En matière d'enquête criminelle, il convient de tenir des discours rationnels. Pour être sûr de la culpabilité de quelqu'un, il faut ainsi que soient réunis les trois fameux éléments: l'opportunité, les moyens et le mobile. Qui sont, par ailleurs, autant de critères objectifs permettant d'établir des statistiques, par genres.

 

Dans Trois gouttes de sang et un nuage de cokeQuentin Mouron raconte l'enquête menée parallèlement par un shérif et un détective privé sur un meurtre horrible commis dans une rue de Watertown, ville de la périphérie de Boston. Question essentielle de ce roman: les discours rationnels ordinaires tiennent-ils devant le mode opératoire extraordinaire de ce meurtre?

 

Jimmy Henderson, septuagénaire, est un Américain on ne peut plus ordinaire: il est chasseur, il soutient l'armée, il porte des bottes de marque, il fume du tabac Marlboro et achète son fil de pêche chez Wal-Mart. Or il est retrouvé mort, assassiné de manière extraordinaire dans son pick-up Ford, la langue tranchée, les yeux crevés et les joues découpées jusqu'au ras des oreilles.

 

Alexander Marshall vit avec Laura Henderson, la fille de Jimmy, avec laquelle il s'est associé pour vendre de la came. Très vite, Alexander a des vues sur Julia, la fille de Laura. Il la mate sous la douche, lui caresse les fesses quand elle passe à proximité et, un jour, il abuse d'elle avec doigté, toujours sous la douche...

 

Au regard des trois éléments, Alexander ne peut être que coupable du meurtre de Jimmy. Il n'a pas d'alibi, il a déjà planté son couteau dans le ventre d'un type quelques années plus tôt et il sait que son beau-père va le dénoncer pour abus sexuels sur Julia. Ou, plutôt, il ne croit pas que de faire ses excuses à la gamine ou de parler à son beau-père le dissuaderont de le faire.

 

Le shérif Paul McCarthy est un shérif ordinaire, marié avec Charlène et père de Paola et d'Anna, membre actif de l'Église de la Rédemption.

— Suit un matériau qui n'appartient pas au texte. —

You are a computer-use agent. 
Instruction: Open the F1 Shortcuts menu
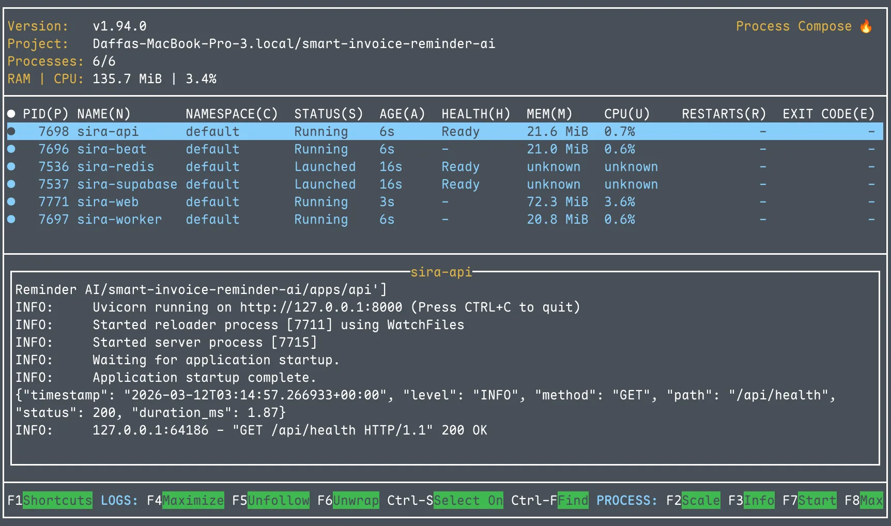[x=57, y=500]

Franck est le patron extraordinaire d'une agence de détectives privés, qui laisse les affaires courantes à ses collaborateurs et se réserve les missions spéciales, notamment celle qu'il vient d'accomplir pour un mafieux local de Watertown, Lance Le Carré.

 

Alexander apparaissant comme un suspect trop ordinaire, le shérif et le détective privé, pour des raisons différentes, envisagent la possibilité que le meurtre ait été commis par un assassin psychopathe extraordinaire, surtout après qu'un second meurtre est commis. Le mode opératoire semble être en effet celui d'un meurtrier n'ayant agi que pour son propre plaisir...

 

Si McCarthy est effrayé par cette thèse qu'il ne peut rejeter complètement, il n'en est pas de même de Franck. Celui-ci y voit l'acte d'un défoncé ou d'un artiste qui n'a pas voulu autre chose que de se divertir un peu, d'un homme lassé, pour lequel "le meurtre, cela peut être une option": "Si la sensation était à ce prix? Le caprice n'est que le pendant de l'ennui et, comme lui, n'est ni bon ni mauvais.

 

Franck sait d'ailleurs très bien lui-même ce qu'est l'ennui. Plutôt que de rentrer à New-York, ce lecteur de l'occultiste Joséphin Peladan se distrait avec cette affaire, qui n'en est pourtant pas une pour lui, un divertissement plutôt, un caprice, de la première importance...

 

Au cours de son enquête, Franck pourra donc exercer son sens particulier de l'humour, éclater de rire à de multiples reprises, trouver que la bêtise peut être belle, se conforter dans son idéal de pureté, tirer quelques traits de cocaïne et, même, en tirer un sur l'amitié...

 

Après la déraison, la raison retrouve finalement tous ses droits, même si elle laisse quelques zones d'ombre. Au bout de trois jours d'errements le shérif et le détective privé arriveront chacun de leur côté aux mêmes conclusions. La toile de fond de cette histoire étant l'Amérique d'après la crise des subprimes, qui a laissé des séquelles contrastées.

 

Dans la périphérie de Boston, il y a ainsi des quartiers tranquilles tel que celui où habite Paul McCarthy et sa famille: "De modestes maisons mitoyennes séparées par des pelouses impeccables s'échelonnent le long de Peacock Street et de Mount Auburn. Dans les jardins fleurissent les grills chromés, les tables et les chaises en plastique, les niches en bois laqué et les balançoires réputées "sécuritaires"."

 

Mais il y a aussi dans cette périphérie des quartiers dangereux tel que celui d'où provient peut-être l'assassin et où, pour les habitants - des ivrognes, des perdus, des tout-à-fait béants -,"se réveiller, se lever, s'habiller, n'a pas beaucoup plus de sens que de mourir ou de tuer quelqu'un": "Tabasser une vieille ou s'allumer un joint, se tuer ou ouvrir une canette de Coca, kif kif."

 

Ce roman est celui des contrastes, entre les différents quartiers de la périphérie de Boston, entre les sorts échus aux différents habitants d'une Amérique post-crise des subprimes, entre les personnages ordinaires comme Paul et extraordinaires comme Franck (en quête perdue de ses semblables), entre une vilaine et trouble affaire et le style bel et précis de la narration.

 

Francis Richard

 

Trois gouttes de sang et un nuage de coke, Quentin Mouron, 224 pages, La Grande Ourse

 

Livres précédents de l'auteur, parus chez Olivier Morattel Editeur:

 

La combustion humaine (2013)

Notre Dame de la Merci (2012)

Au point d'effusion des égoûts (2011)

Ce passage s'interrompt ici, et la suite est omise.